Der amerikanische Vizepräsident Joe Biden ist in Peking angekommen. Er will die „tiefe Sorge“ Amerikas zum Ausdruck bringen über Chinas neue Luftraumüberwachungszone.

          Inmitten der Spannungen über die neue chinesische Luftraumüberwachungszone im Ostchinesischen Meer ist der amerikanische Vizepräsident Joe Biden in Peking eingetroffen. In seinem Gespräch mit Staats- und Parteichef Xi Jinping wollte Biden am Mittwoch die „tiefe Sorge“ der Vereinigten Staaten über die neue Militärzone in dem zwischen China und Japan umstrittenen Seegebiet zum Ausdruck bringen. Vor Bidens Ankunft hatte das chinesische Verteidigungsministerium Amerika und Japan gewarnt. Chinas Streitkräfte seien in der Lage, die Zone „wirksam“ zu kontrollieren, teilte ein Sprecher des Verteidigungsministeriums am Mittwoch in Peking mit.

          In dem neuen Überwachungsgürtel in einem mit Japan umstrittenen Seegebiet verlangt China, dass sich ausländische Flugzeuge anmelden, identifizieren und den Anweisungen seiner Luftwaffe folgen. Die amerikanischen Streitkräfte wollen sich aber nicht an die neuen Regeln halten, wie amerikanische Beamte sagten.

          Biden: „Provokative Aktion“

          Vor der Abreise aus Tokio sprach Biden von einer „provokativen Aktion“. „Wir betrachten es als einseitiges Bemühen, den Status Quo im Ostchinesischen Meer zu verändern“, sagte Biden nach einem Treffen mit Japans Ministerpräsident Shinzo Abe am Dienstag. In dem Gebiet streiten Japan und China um die chinesisch Diaoyu und japanisch Senkaku genannte Inselgruppe. Der Vizepräsident wollte seine „tiefe Sorge“ über das chinesische Vorgehen bei einem Treffen am Mittwoch mit Chinas Staats- und Parteichef Xi Jinping in Peking vorbringen.

          Biden warnte vor Unfällen in der Zone, die sich mit ähnlichen Überwachungsgürteln Japans und Südkoreas überlappt. Um das Risiko einer Eskalation zu verringern, müssten China und Japan Mechanismen zum Krisenmanagement und wirksame Kommunikationskanäle schaffen.
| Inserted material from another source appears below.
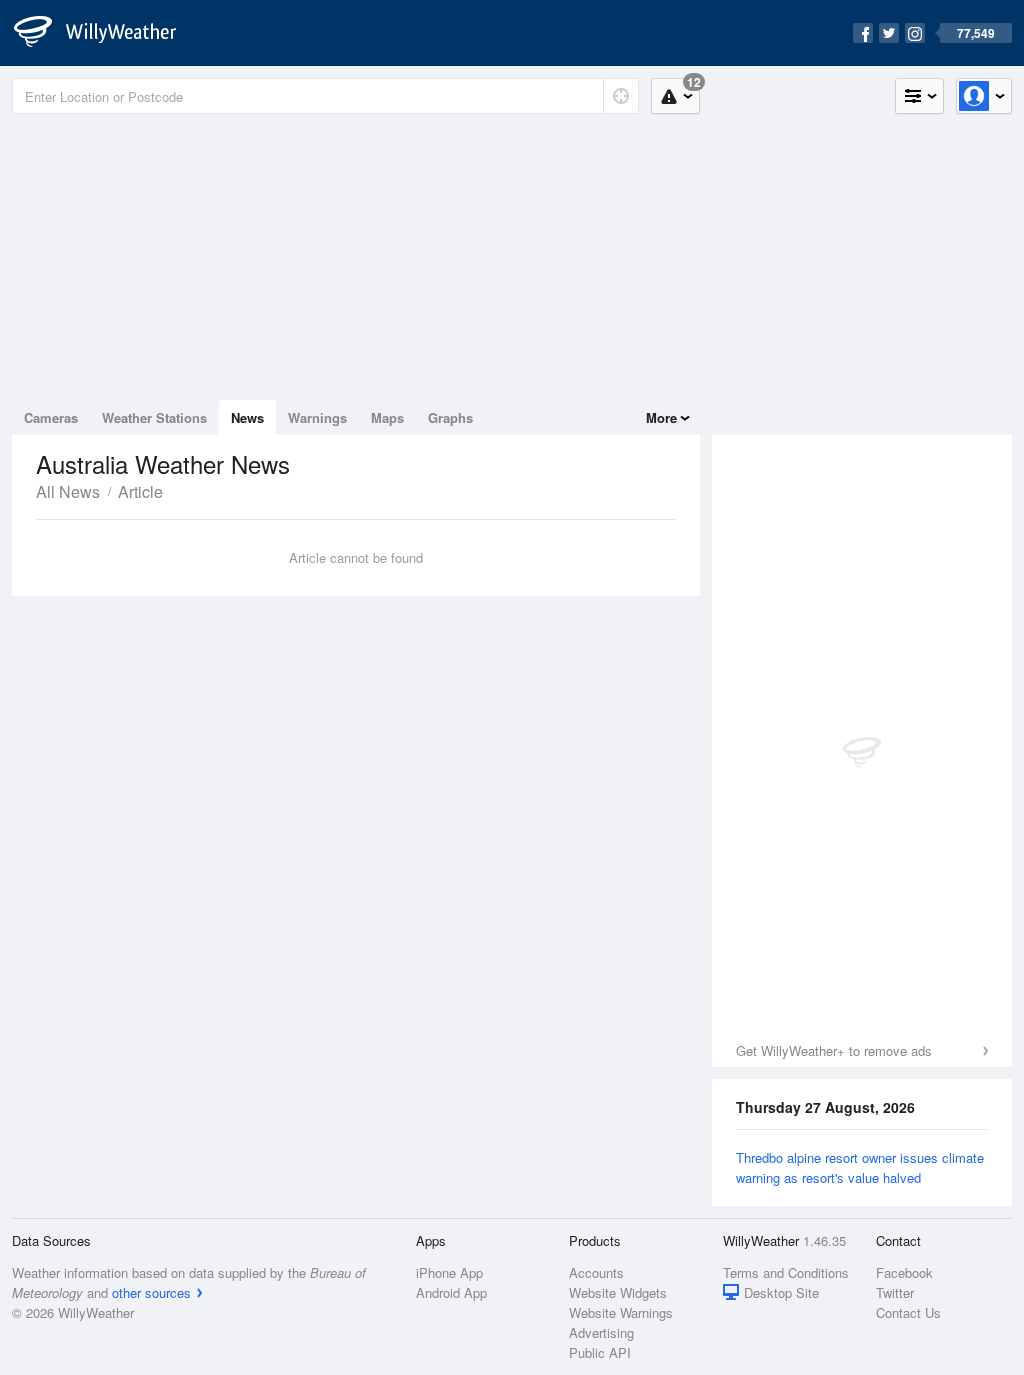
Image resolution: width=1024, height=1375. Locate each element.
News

Wie ein mitreisender hoher Beamter bekräftigte, wollen die Vereinigten Staaten die Militärzone nicht anerkennen. „Unsere Militärflugzeuge werden weiter normal fliegen, ohne auf die ADIZ (Identifikationszone zur Luftverteidigung) Rücksicht zu nehmen.“

          In einer umfassenden Erläuterung teilte ein Sprecher des Verteidigungsministeriums in Peking mit, die Reaktion auf ausländische Flugzeuge hänge davon ab, ob es sich um eine zivile oder militärische Maschine handele, und wie groß die Bedrohung oder die Entfernung seien. „Kampfflugzeuge werden nicht benötigt, wenn sich herausstellt, dass ein einfliegendes Flugzeug keine Gefahr für uns darstellt, aber notwendige Überwachung muss gewährleistet werden“, sagte der Sprecher.

          Peking droht mit Einsatz von Militärflugzeugen

          „Wenn die Bedrohung durch einen Eindringling ein bestimmtes Ausmaß erreicht hat, werden Militärflugzeuge zu einem angemessenen Zeitpunkt mobilisiert, um die Situation zu beseitigen“, hieß es in einer englischen Übersetzung der amtlichen Nachrichtenagentur Xinhua. Im chinesischen Text lautete es konkreter, die Militärflugzeuge würden eingesetzt, um eine „Lösung der Identifikationsfrage“ zu erreichen.

          Trotz des Widerstandes gegen die Zone hatte Washington die amerikanischen Fluggesellschaften aufgefordert, sich aus Sicherheitsgründen an die üblichen Anordnungen im Luftverkehr (NOTAM) zu halten, die China wie jedes Land erlassen kann. Auf Druck der Regierung in Japan weigern sich Japans Airlines allerdings, ihre Flugpläne einzureichen.

          Unter Hinweis auf die schon seit 1969 betriebene, japanische Luftraumverteidigungszone kritisierte der Verteidigungssprecher in Peking den Widerstand Japans. Es habe kein Recht, „unverantwortliche Äußerungen“ über Chinas Vorgehen zu machen, das rechtmäßig sei. Japan habe den Territorialstreit im Ostchinesischen Meer verschärft, indem es einen Teil der Inseln nationalisiert habe. Auch spiele Japan die Bedrohung durch China hoch, um seine pazifistische Verfassung zu ändern und aufzurüsten. Amerika forderte der Sprecher auf, mit ihrer Unterstützung für Tokio nicht „falsche Signale“ zu senden.